The new demand created by these financial instruments pushed housing prices well above justified levels relative to other assets. Remarkably, the financing gimmicks intensified even as prices became unjustified —- a 35 percent pricing distortion, according to my estimates.

(snip)

We must do more work to remove destabilizing financial structures, such as those created by hedge funds using credit default swaps. Account redemptions leading to forced selling are the modern version of the margin calls that brought down stock values during the Great Depression.

(snip)

I expect GDP to grow by summer and job losses to end before 2009 does. Unemployment probably will be over 8 percent and optimism will be near generation lows. Thus, recovery will be slow. Housing prices may not regain their 2005 price levels in many areas of the country until 2015. Stock values may not regain that October 2007 high until early in 2012.

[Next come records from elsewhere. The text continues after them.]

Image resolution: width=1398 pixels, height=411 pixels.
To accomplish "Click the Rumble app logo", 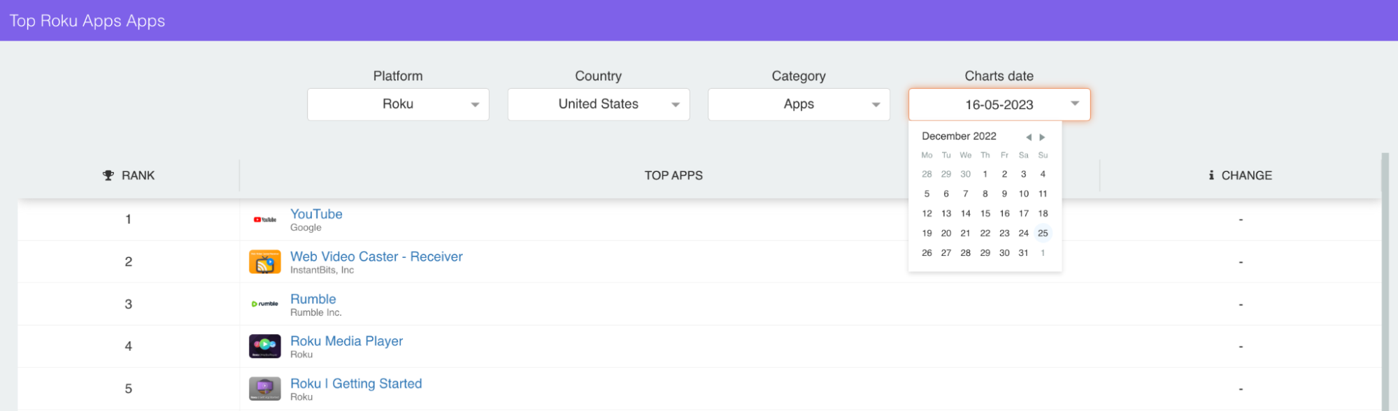I will (264, 304).
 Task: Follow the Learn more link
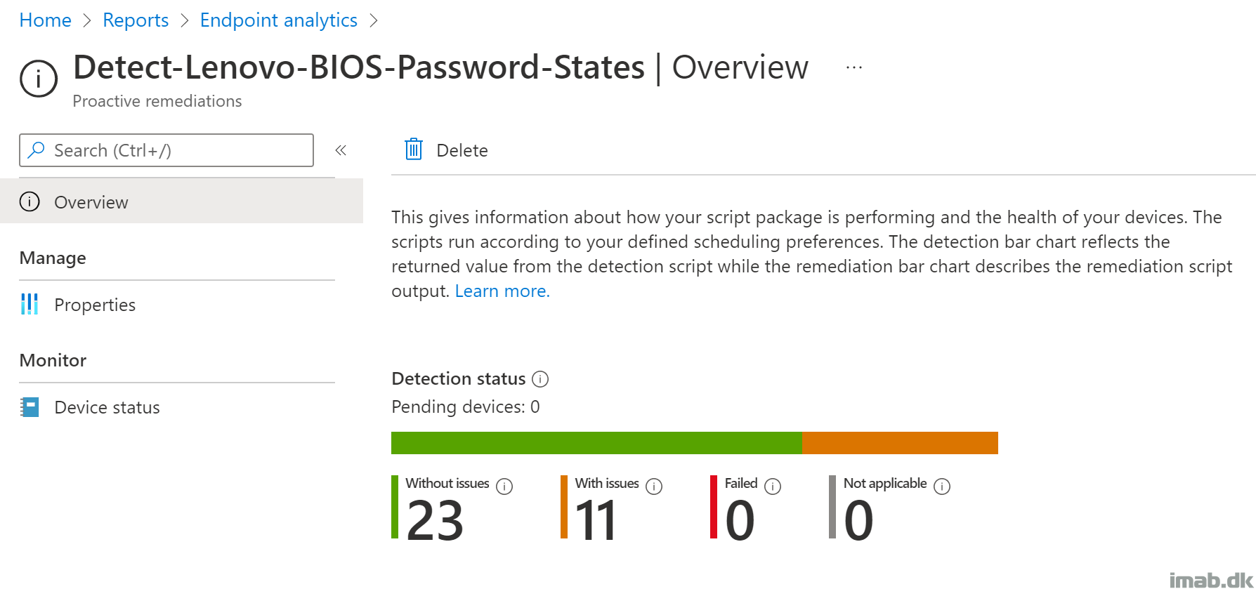click(502, 291)
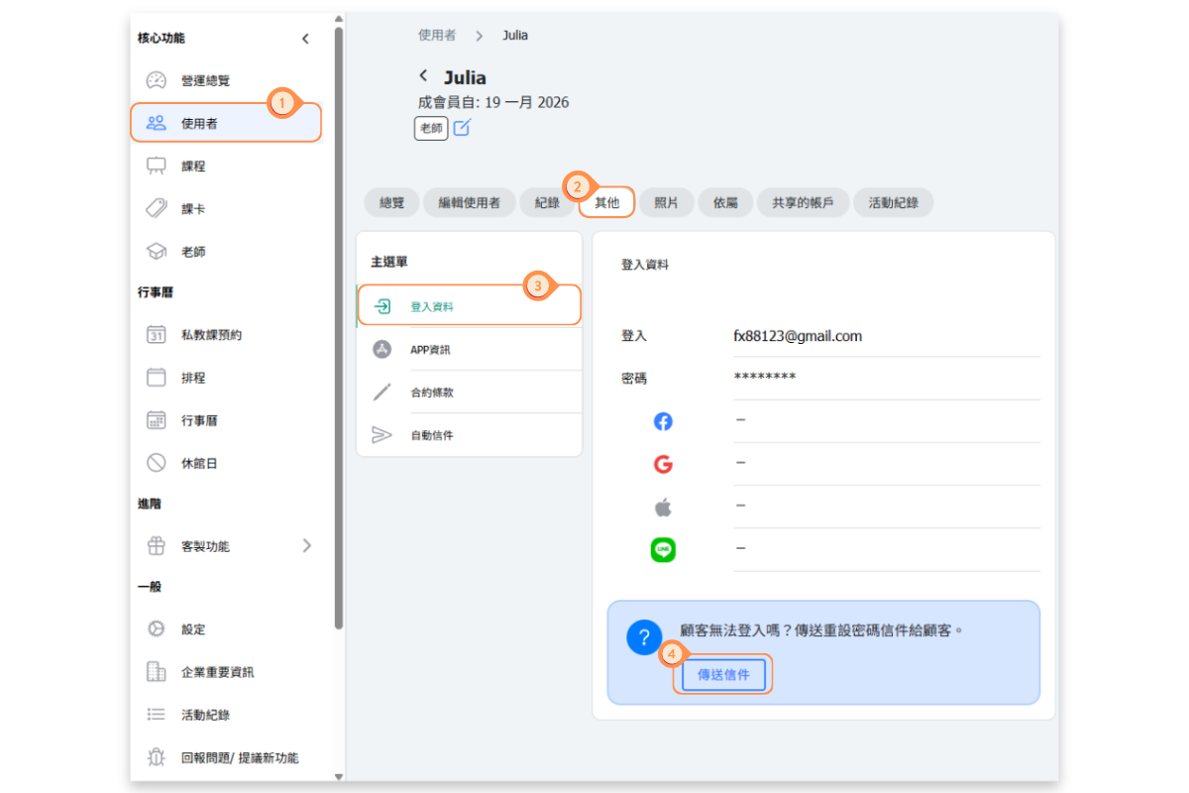1189x793 pixels.
Task: Click 使用者 breadcrumb link
Action: point(437,35)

We still have much work to do to avoid a repeat of such bad lending habits and to unwind some of the destabilizing investment processes and instruments that add to market instability. Confidence must be restored, and that is not helped by choosing who should fail.

I believe we have avoided the depression, but this is the first time in my lifetime that I even thought another depression was possible.

http://www.ajc.com/services/content/business/stories/2008/11/02/recession.html

Has any candidate addressed the destabilizing financial instruments or structures?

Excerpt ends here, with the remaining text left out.